Word and element pointing entries:
* BEGIN *
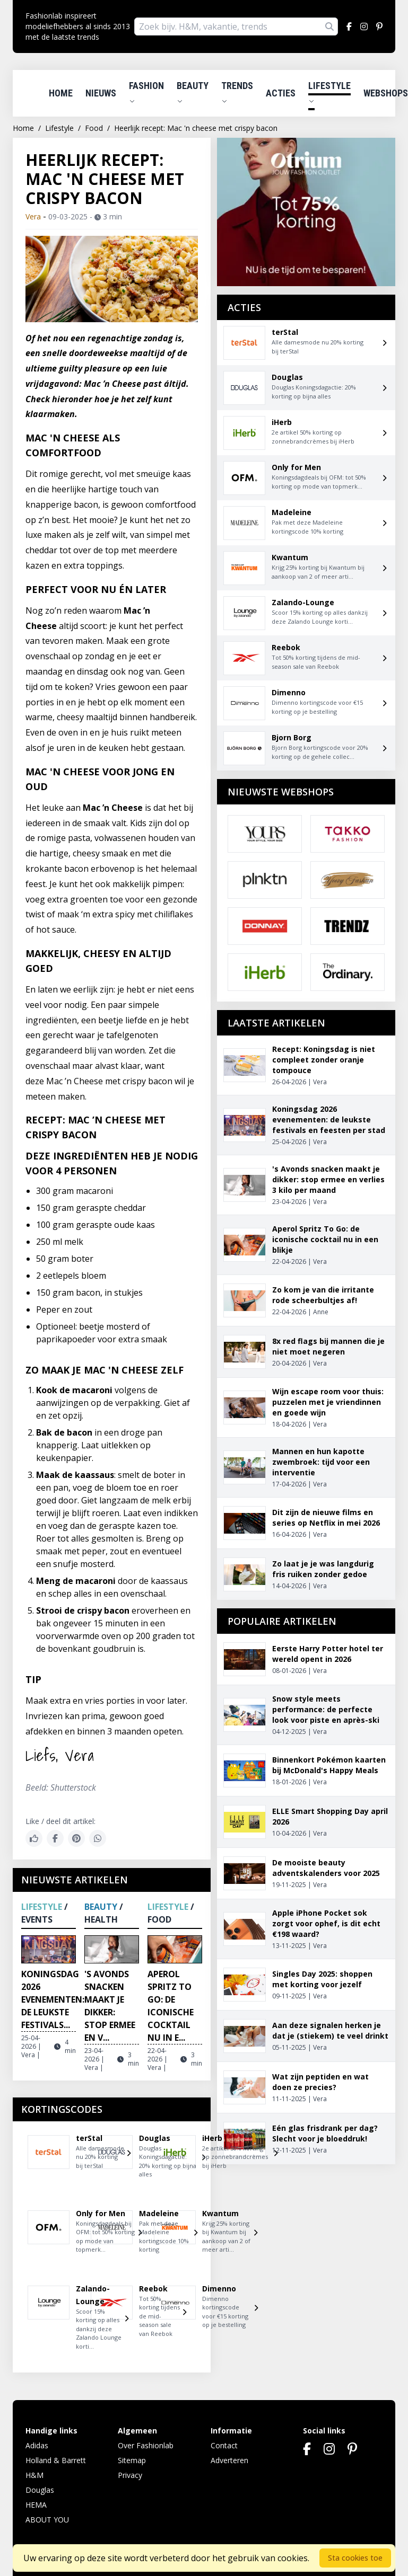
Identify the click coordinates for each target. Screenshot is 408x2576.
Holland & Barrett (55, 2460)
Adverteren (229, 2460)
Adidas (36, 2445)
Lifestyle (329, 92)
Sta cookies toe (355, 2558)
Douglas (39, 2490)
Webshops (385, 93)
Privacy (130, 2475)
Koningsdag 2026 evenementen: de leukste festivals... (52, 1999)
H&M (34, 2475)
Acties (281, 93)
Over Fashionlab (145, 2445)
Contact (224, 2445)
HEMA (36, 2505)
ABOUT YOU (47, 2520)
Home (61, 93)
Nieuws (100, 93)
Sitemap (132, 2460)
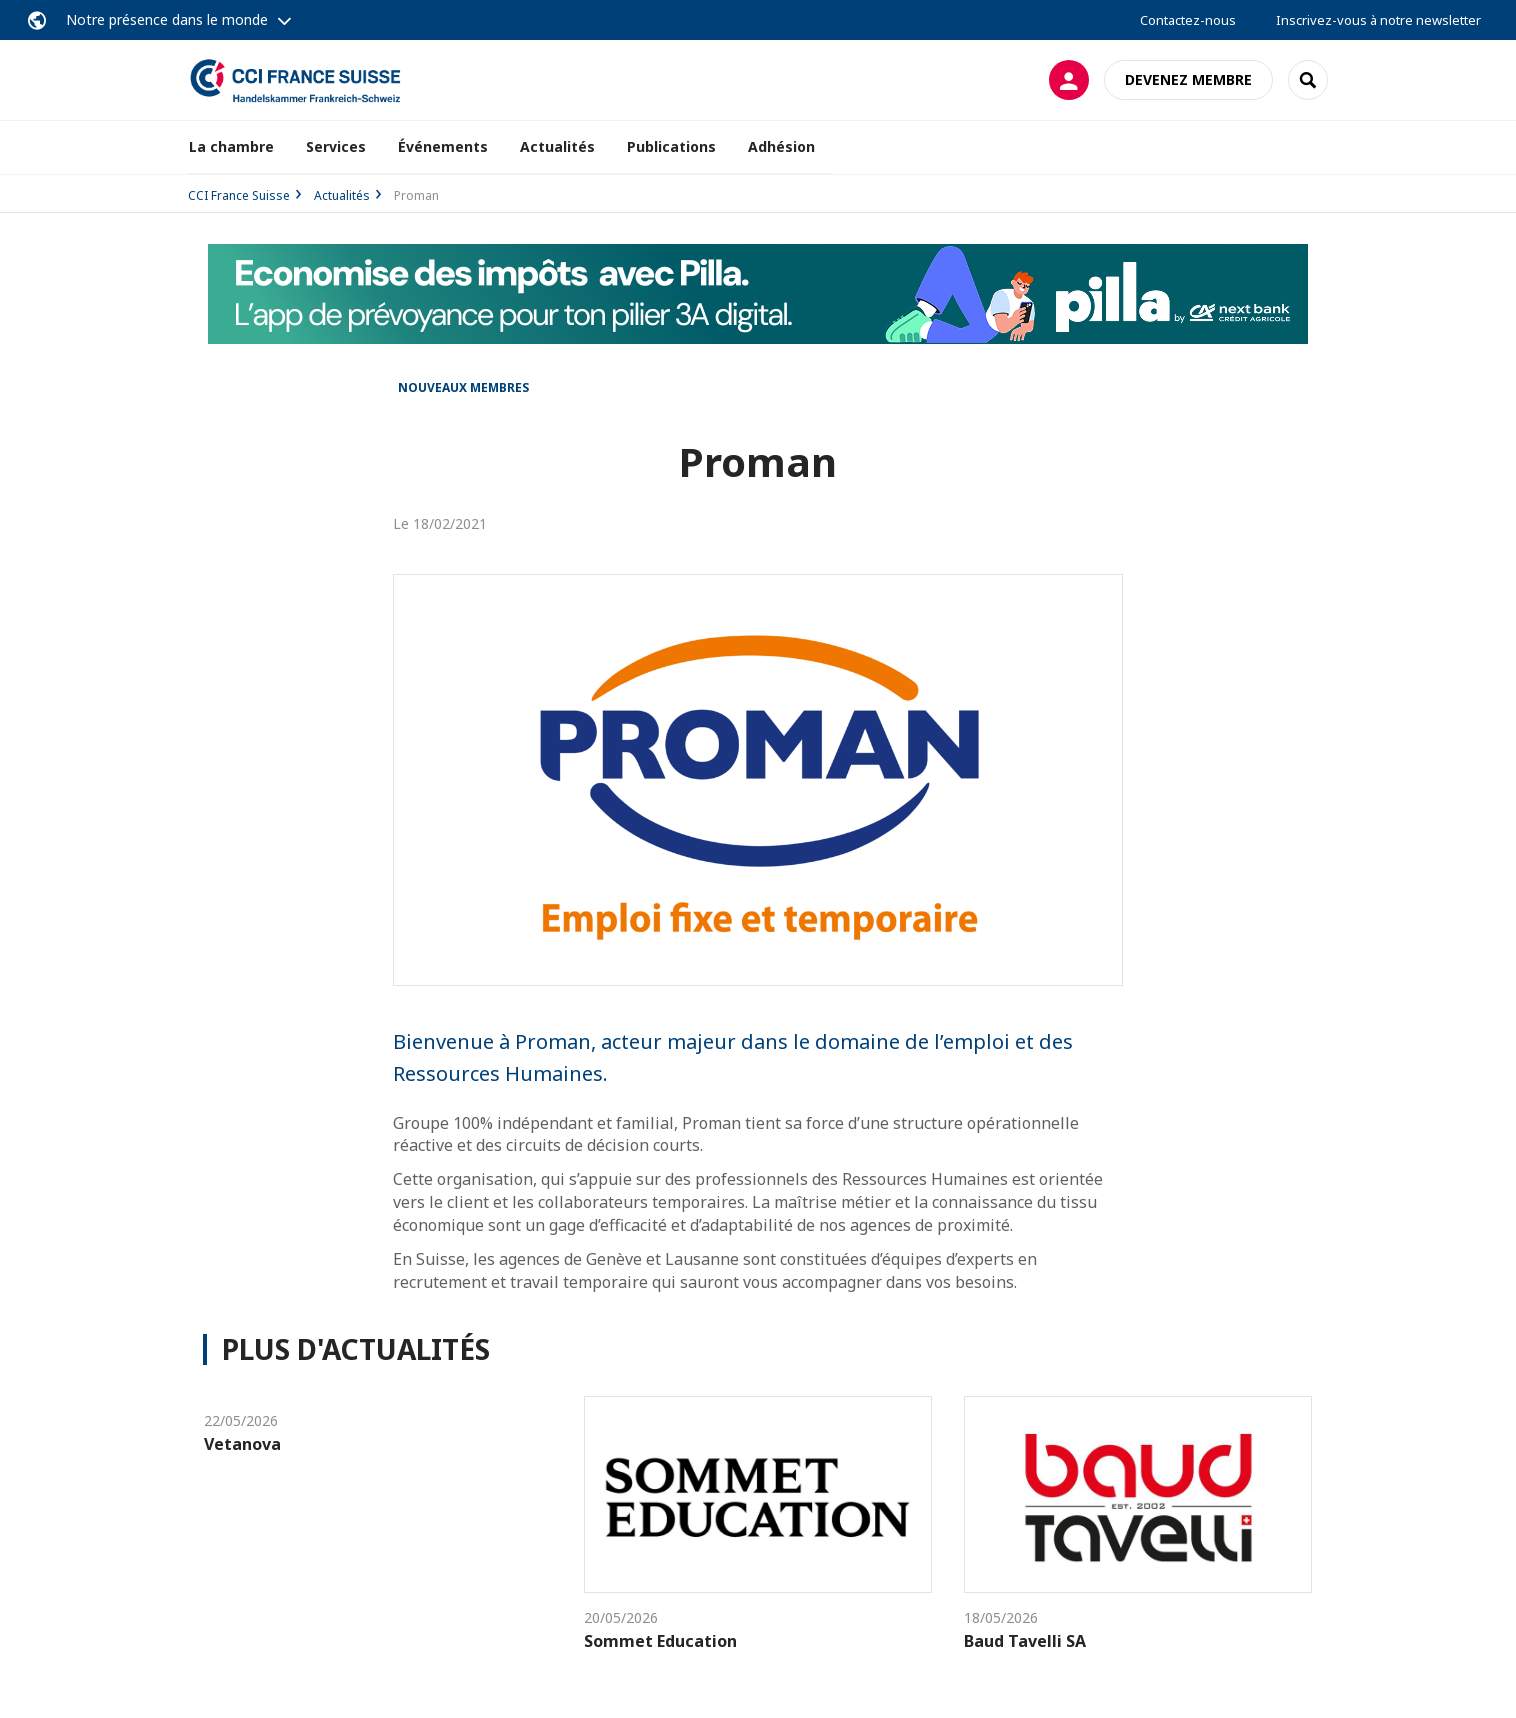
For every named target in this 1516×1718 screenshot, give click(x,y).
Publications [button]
* END *
* BEGIN *
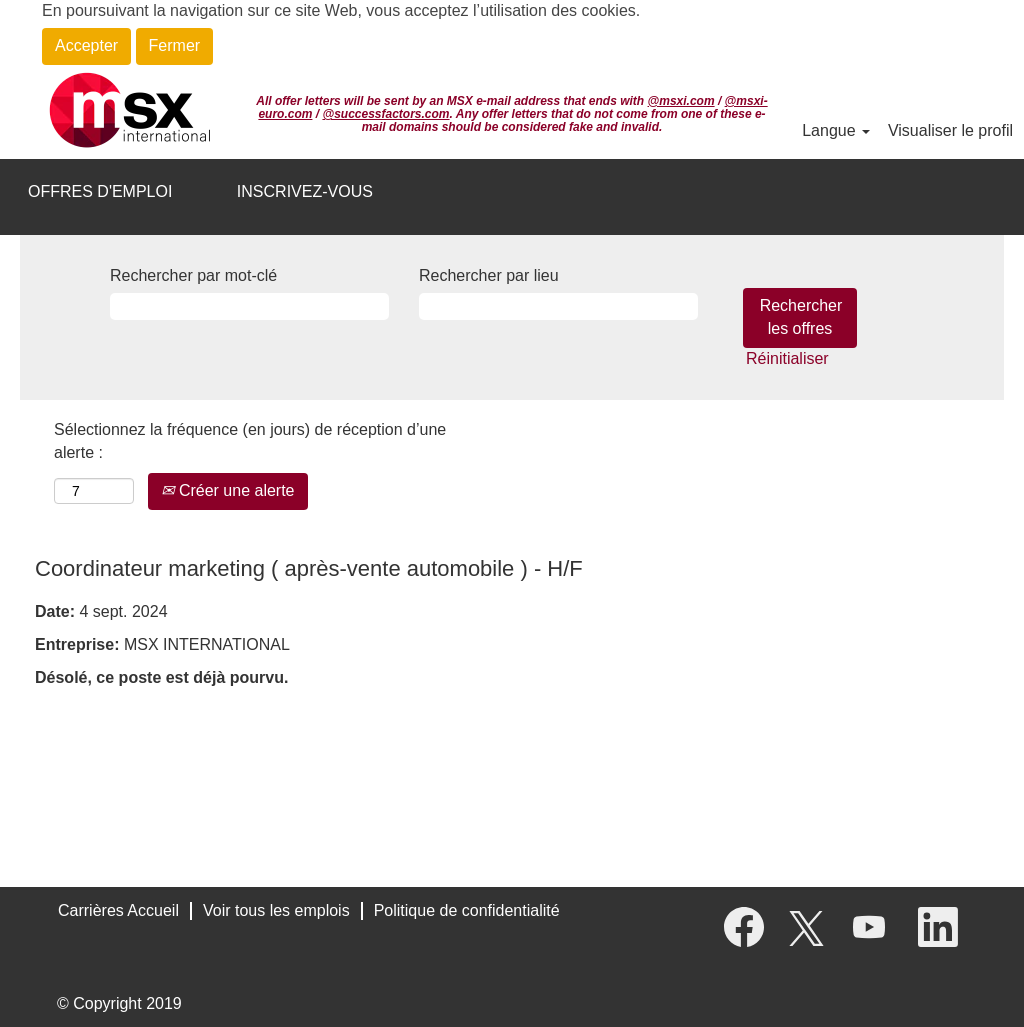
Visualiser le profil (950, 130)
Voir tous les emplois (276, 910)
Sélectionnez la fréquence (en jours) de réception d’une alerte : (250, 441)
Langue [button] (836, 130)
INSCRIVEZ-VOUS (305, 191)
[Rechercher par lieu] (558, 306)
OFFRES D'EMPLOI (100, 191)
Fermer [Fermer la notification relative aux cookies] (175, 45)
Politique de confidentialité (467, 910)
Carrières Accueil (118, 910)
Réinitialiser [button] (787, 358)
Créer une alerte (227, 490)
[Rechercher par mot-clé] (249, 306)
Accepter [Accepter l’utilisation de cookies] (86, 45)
* END *
* WHAT THE TASK REQUIRES: Print again, line for line, the material between the line holding "Identify the click" and the line holding "Sitemap (132, 2460)", inclusive.

* RIGHT ANSWER:
Identify the click coordinates for each target. Screenshot is 408x2576.
Holland & Barrett (55, 2460)
Adverteren (229, 2460)
Adidas (36, 2445)
Lifestyle (329, 92)
Sta cookies toe (355, 2558)
Douglas (39, 2490)
Webshops (385, 93)
Privacy (130, 2475)
Koningsdag 2026 evenementen: de leukste festivals... (52, 1999)
H&M (34, 2475)
Acties (281, 93)
Over Fashionlab (145, 2445)
Contact (224, 2445)
HEMA (36, 2505)
ABOUT YOU (47, 2520)
Home (61, 93)
Nieuws (100, 93)
Sitemap (132, 2460)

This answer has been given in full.